SARS-CoV-2–targeting antibodies triggered by the J&J vaccine were “very similar,” he said, to those elicited by the AstraZeneca-Oxford candidate, and the two vaccines are based on a similar technology: Both induce the body to make the spike surface protein of SARS-CoV-2 by delivering its genes in a harmless adenovirus. In a 44,000-person trial, the J&J vaccine prevented 85% of severe cases and completely protected people from hospitalization and death in several countries, including the 15% of the participants who were from South Africa.
Madhi and the research team had planned to report the results tomorrow, but the Financial Times ran a story on Saturday based on a leaked copy of the findings. Madhi and his co-workers have submitted a paper describing their data to a preprint server and expect it will post tomorrow.
The AstraZeneca-Oxford vaccine has produced
confusing results from the start. Earlier preliminary results from trials in different countries showed a wide range of success rates against mild and moderate disease, but researchers have had difficulty interpreting the data because of differences in dose, intervals between doses, and variants in circulation. Just on Friday, a study suggested the vaccine offered
strong protection against a more transmissible variant, B.1.1.7, that exploded in the United Kingdom and is now spreading fast throughout Europe.

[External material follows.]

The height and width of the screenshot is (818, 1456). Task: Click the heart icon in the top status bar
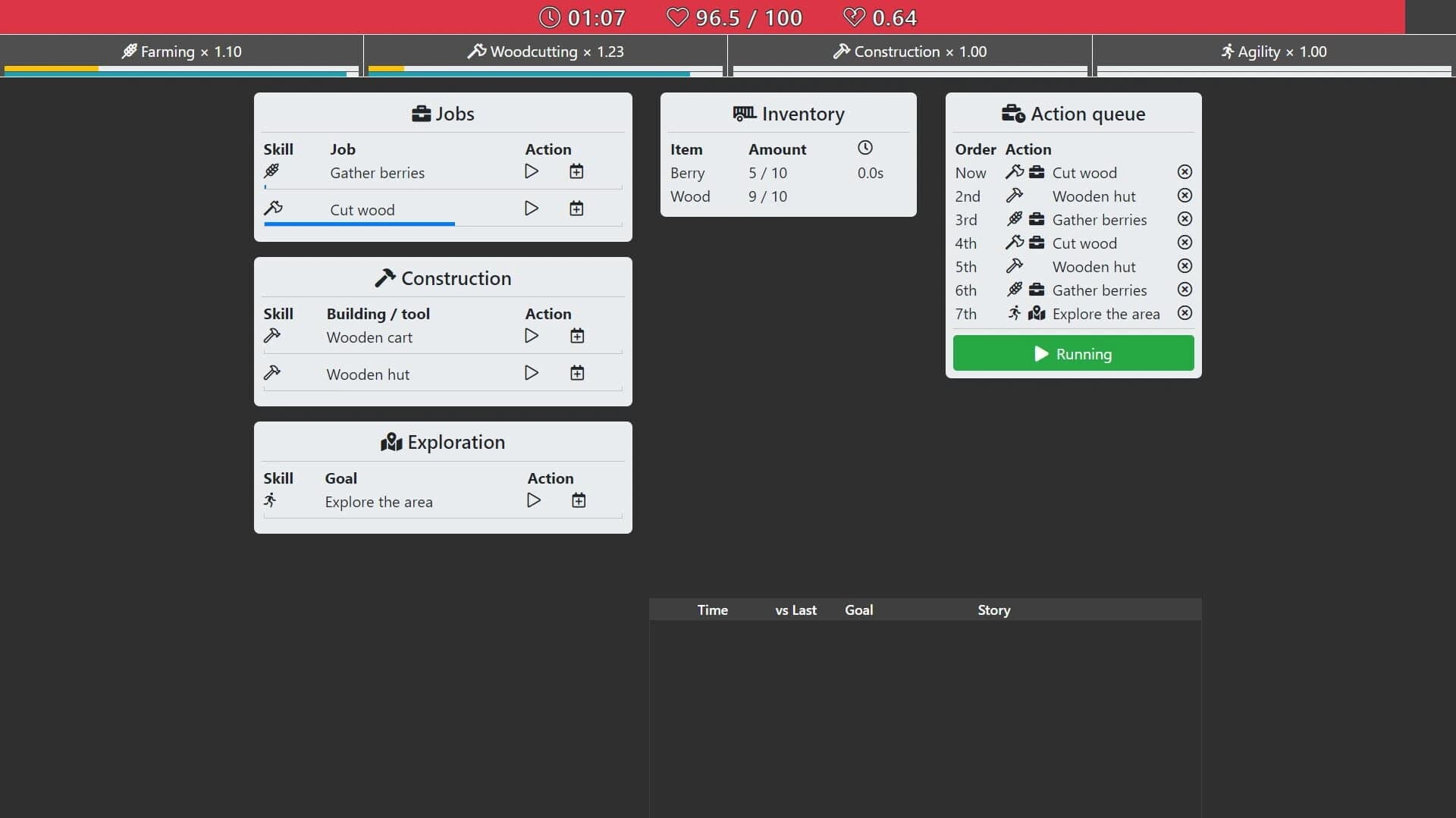(x=677, y=17)
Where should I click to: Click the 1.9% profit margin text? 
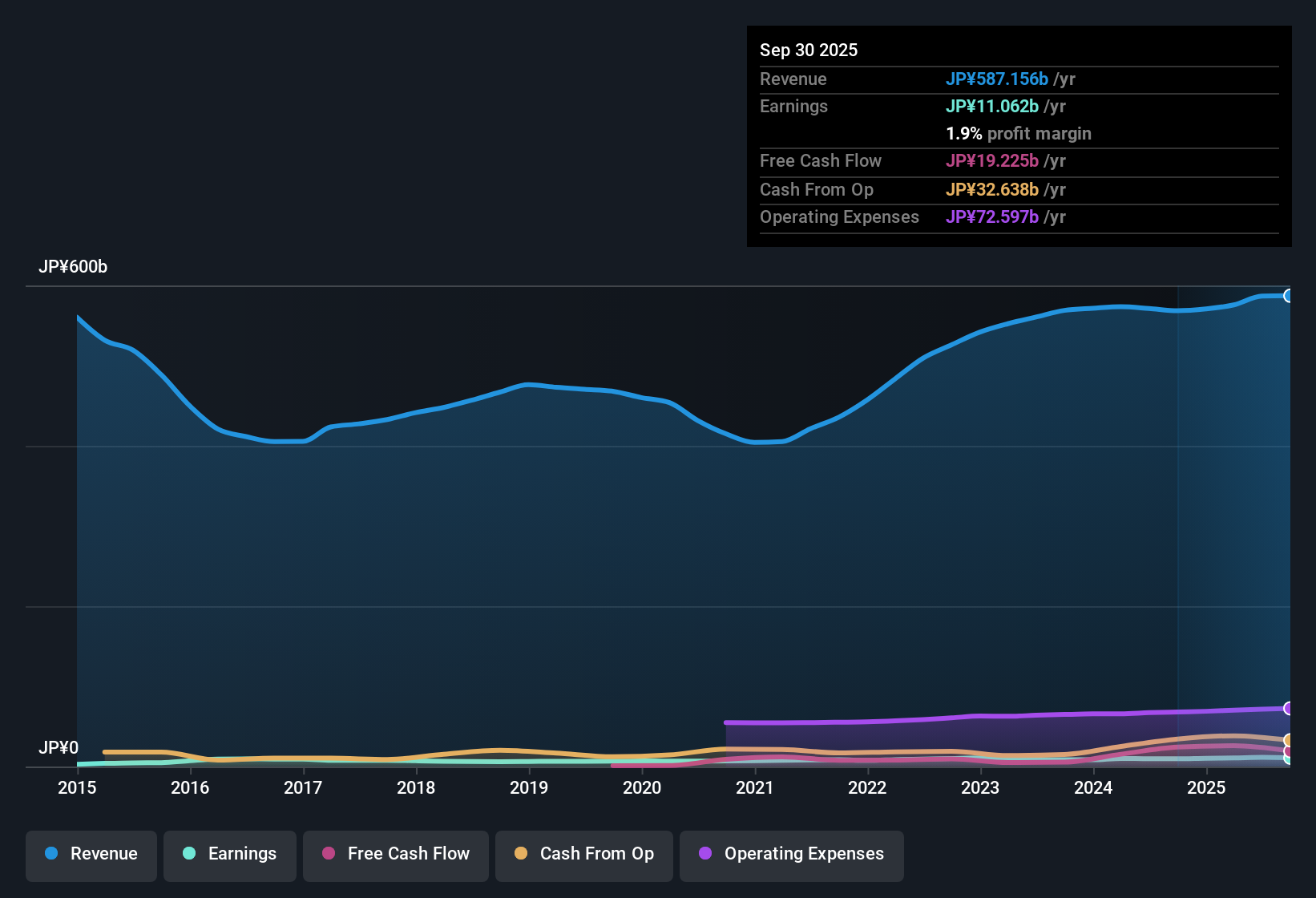(1019, 134)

In South Africa, the vaccine was given in two doses spaced 21 to 35 days apart. Antibodies made by vaccine recipients can typically “neutralize” SARS-CoV-2, meaning they can prevent it from infecting cells in culture experiments. But lab studies show they have far less power against B.1.351.
Madhi stressed that the vaccine may still trigger a powerful T cell response, which can target and eliminate cells the variant manages to infect. He presented a test tube study showing how the mutations in the spike protein that allow B.1.351 to dodge neutralizing antibodies have little impact on T cell responses. “We believe that those T cell responses will still remain intact despite the mutations that exists in a B.1.351 variant,” Madhi said.